Чем больше событий выпадало в предшествовавшей жизни, чем плотнее, спрессованнее двигалась та жизнь и чем меньше времени оставалось у неё тогда на размышления, тем, как оказалось, ей было легче жить. Но вот всё остановилось.
С ней произошло то, о чём она и мечтать не могла, – она вернулась домой, и время встало. Всё, с ней происшедшее и основательно сжатое раньше, стало разворачиваться, расти в объёме. Точно забытый, высохший, утративший былую плоть, завалявшийся старый сухарь попал на блюдце с тёплым чаем и, впитав влагу, размягчился, распух, увеличиваясь в размерах, стал вновь съедобным, вернул себе облик куска хлеба, которым он прежде был.

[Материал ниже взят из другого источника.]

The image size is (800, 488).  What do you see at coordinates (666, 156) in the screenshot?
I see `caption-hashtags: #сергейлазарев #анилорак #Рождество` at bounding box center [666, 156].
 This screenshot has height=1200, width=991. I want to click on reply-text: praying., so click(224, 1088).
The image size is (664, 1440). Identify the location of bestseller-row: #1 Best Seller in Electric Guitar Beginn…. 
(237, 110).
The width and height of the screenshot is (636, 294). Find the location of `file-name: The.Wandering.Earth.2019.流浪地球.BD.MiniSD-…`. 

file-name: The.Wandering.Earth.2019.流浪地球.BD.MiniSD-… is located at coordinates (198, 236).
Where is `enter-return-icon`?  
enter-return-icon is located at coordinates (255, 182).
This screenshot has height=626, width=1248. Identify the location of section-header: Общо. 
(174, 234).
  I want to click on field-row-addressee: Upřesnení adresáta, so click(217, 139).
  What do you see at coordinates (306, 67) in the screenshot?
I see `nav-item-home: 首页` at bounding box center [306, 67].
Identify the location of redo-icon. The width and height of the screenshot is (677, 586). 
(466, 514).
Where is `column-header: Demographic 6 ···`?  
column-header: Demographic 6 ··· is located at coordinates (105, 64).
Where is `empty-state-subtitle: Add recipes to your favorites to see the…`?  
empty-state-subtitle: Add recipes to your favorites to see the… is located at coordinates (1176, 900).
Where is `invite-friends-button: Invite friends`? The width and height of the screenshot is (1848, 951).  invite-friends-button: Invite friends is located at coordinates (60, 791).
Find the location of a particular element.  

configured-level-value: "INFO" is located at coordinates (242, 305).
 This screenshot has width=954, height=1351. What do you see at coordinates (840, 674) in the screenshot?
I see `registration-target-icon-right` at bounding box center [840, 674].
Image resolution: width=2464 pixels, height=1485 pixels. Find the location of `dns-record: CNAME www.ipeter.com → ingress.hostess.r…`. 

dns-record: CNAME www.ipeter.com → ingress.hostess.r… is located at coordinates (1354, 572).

Она думала про Вилли, который увидел её, прибрал, поначалу против её воли, и не выкинул, не предал, а сделал своей женой по всем жёстким правилам тогдашнего и тамошнего их существования. Про Вилли, в предчувствии великого конца продлившего свою собственную жизнь и пробудившего в ней что-то, похожее на любовь... Но странное дело, именно Вилли, спасший её и перевернувший всю её жизнь, поспешнее всего исчезал из сознания и из памяти её. Будто убегал куда-то, истаивал, – ведь даже и фотографии его не было у Алёнушки.
Она чувствовала, что всё-таки что-то неладное творилось с её сознанием. Вилли убегал, уходил, таял в памяти, а её вина за спасение таким, не ею придуманным способом становилась всё отчётливей. Да, выговорилась она Полине Степановне, чужой, в общем-то, женщине, и та, поверив во все грехи Алёнины, не признала их грехами-то. Потому что сама исстрадалась. А вот Ольга Петровна ей их предъявила, хотя неведомо, как она хоть что-то могла знать, – ведь никто, ни единая душа в мире, кроме той медсестры, не знала истории, случившейся с Алёной. Впрочем – откуда, как? – всё это не трогало Алёну.
В лесочке, возле папенькиной могилки, в доме родительском своём, разговаривая с Маней и Сёмкой или с бабушкой их, Клавиной мамой Евдокией Мироновной, да и во сне даже, в ней, не прерываясь ни на миг, снова и снова раскручивался клубок её собственной жизни. И грядущего оставалось всё меньше. Она похудела, выглядела старше своих лет.
Грызла её изнутри, точила, будто короед дерево, непрестанная, неотвязная, не прощаемая её виновность.